Major General Julius Facki Oketta (3 October 1956 – 5 November 2016) was a military officer in Uganda. He was a senior commander in the Uganda People's Defence Force (UPDF). Before his death, he was the Director of National Emergency Coordination and Operations in the Office of the Prime Minister of Uganda. In October 2013, the President of Uganda nominated and the Secretary General of the United Nations endorsed General Oketta to join the advisory group of the United Nations (UN) Central Emergency Response Fund (CERF). In 2004, at the rank of Brigadier, he was a member of the pioneer class to attend the Uganda Senior Command and Staff College, at Kimaka, Jinja, Eastern Uganda, under its first Commandant, Lieutenant General Ivan Koreta. Oketta died in the early hours on 5 November 2016.

==Work history==
He joined the army in 1979 immediately after the overthrow of President Idi Amin. He was a UNLA officer before joining the NRA in 1985. From 1989 until 1993, he was the division commander of the 6th Division of the National Resistance Army (NRA). From 2001 until 2003, he was the chief of logistics and engineering in the UPDF. In 2003, he was the Uganda liaison officer, in the Republic of Sudan. Following that, he was the head of the Procurement and Disposal Unit at the Uganda Ministry of Defence during 2004. From 2007 until his death in 2016, he was the director of the National Emergency Co-ordination and Operations Center, in the Office of the Prime Minister. In 2013 he joined the UN CERF-Advisory Group. He was appointed to CERF's advisory committee. Members of the advisory group represent themselves and not their country. Other group members included Susan Eckey of Norway, Susanna Moorehead from the UK, Yukie Osa from Japan and Croatian Nancy Butijer.

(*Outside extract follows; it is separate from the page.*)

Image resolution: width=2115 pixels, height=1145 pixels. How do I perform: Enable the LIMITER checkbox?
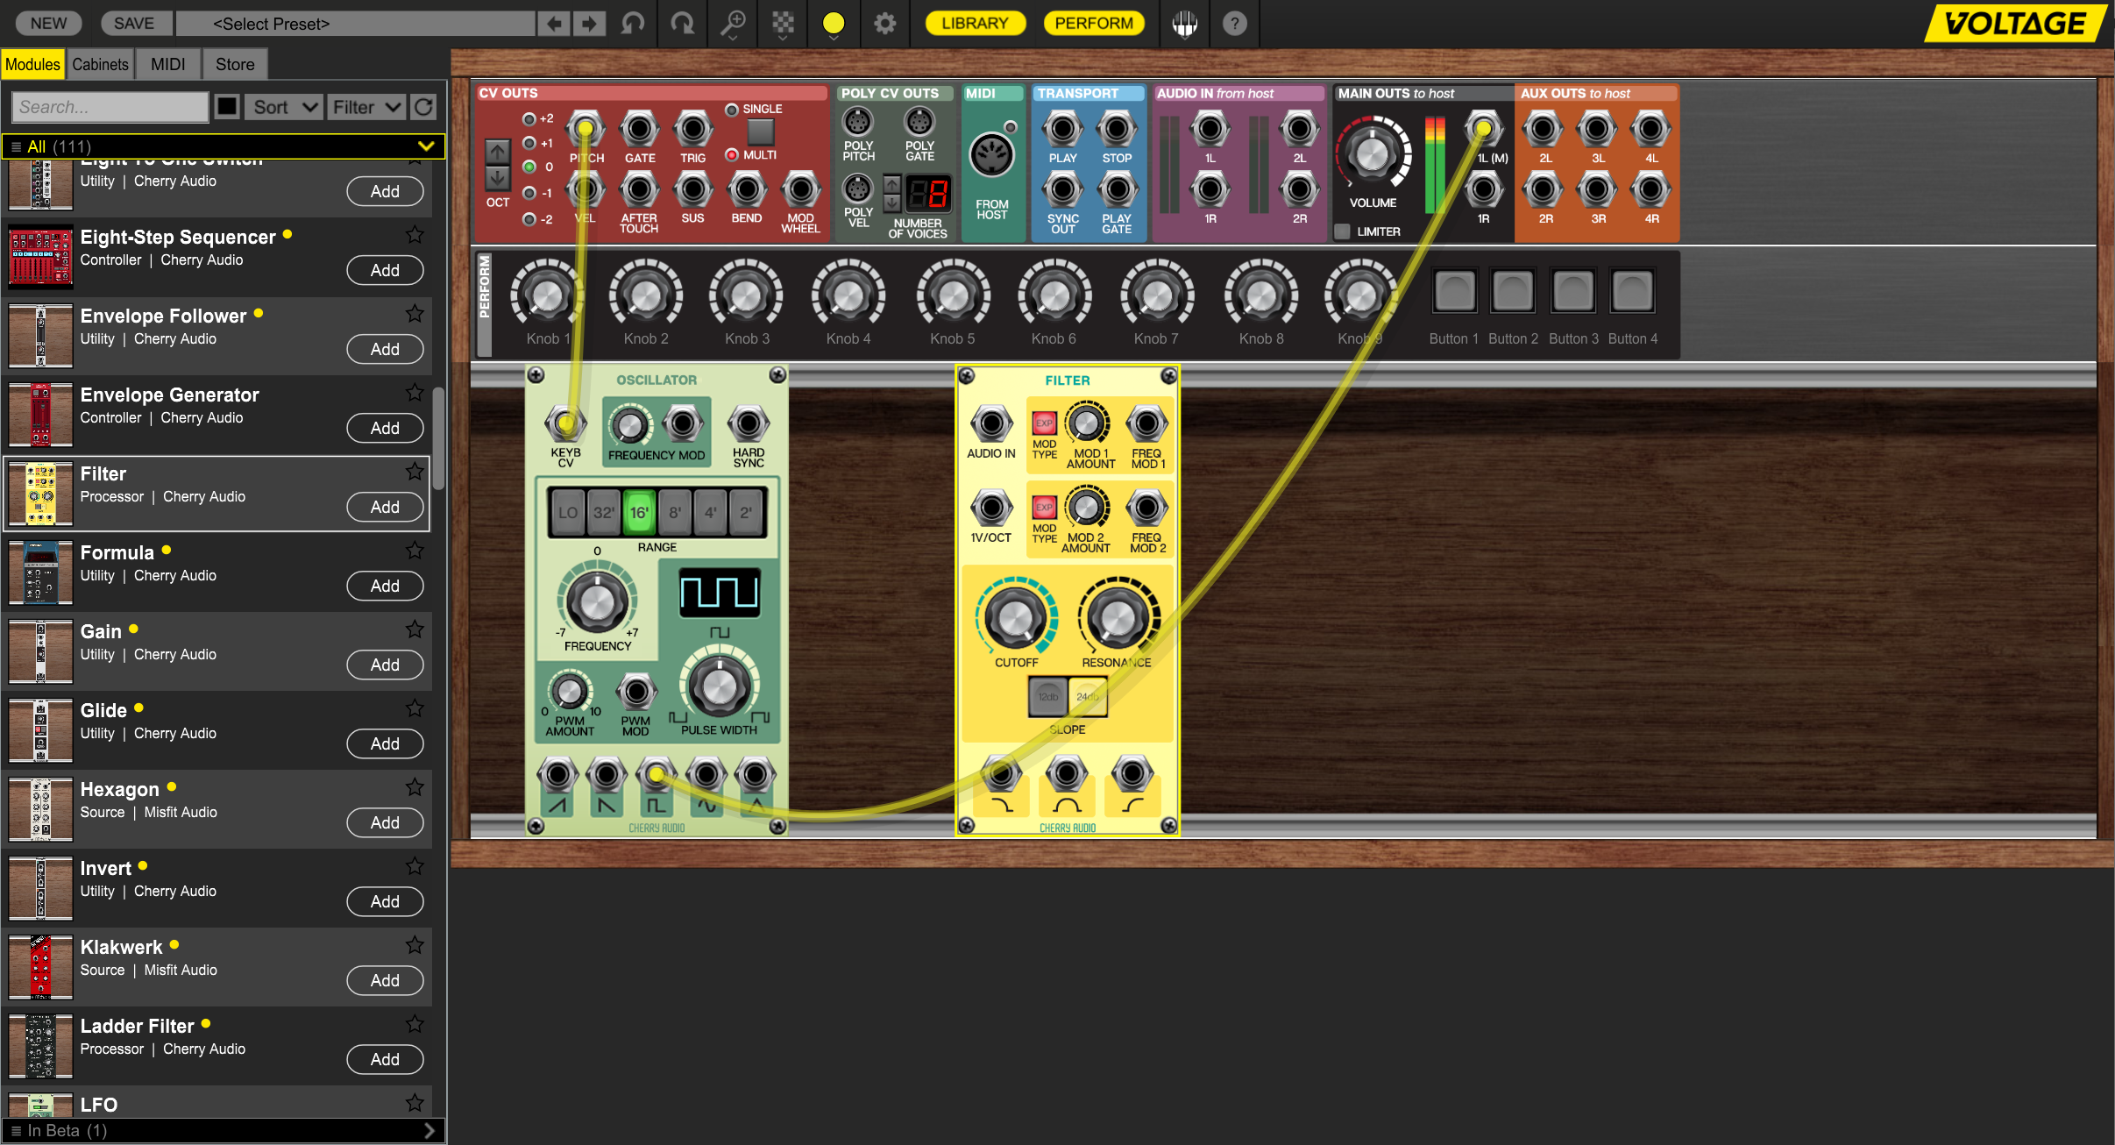[1343, 231]
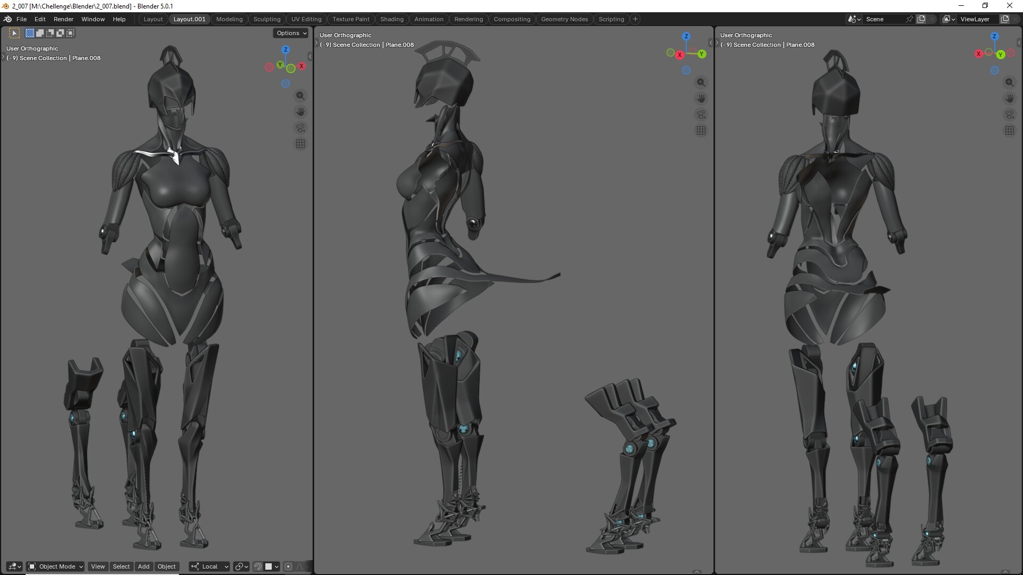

==Other responsibilities==
He was also a Member of Parliament, representing the UPDF in the 9th parliament (2011 to 2016). In parliament, he was a member of the Committee on Commissions, Statutory Authorities and State Enterprises. In September 2014, Major General Oketta was nominated to join the African Union-led humanitarian mission to address the threat of the Ebola virus to the continent. The mission, code-named Africa Union Support to Ebola Outbreak in West Africa (ASEOWA), is based in Ethiopia. Oketta was awarded a medal of honor by the President of Liberia for his efforts in the fight against Ebola.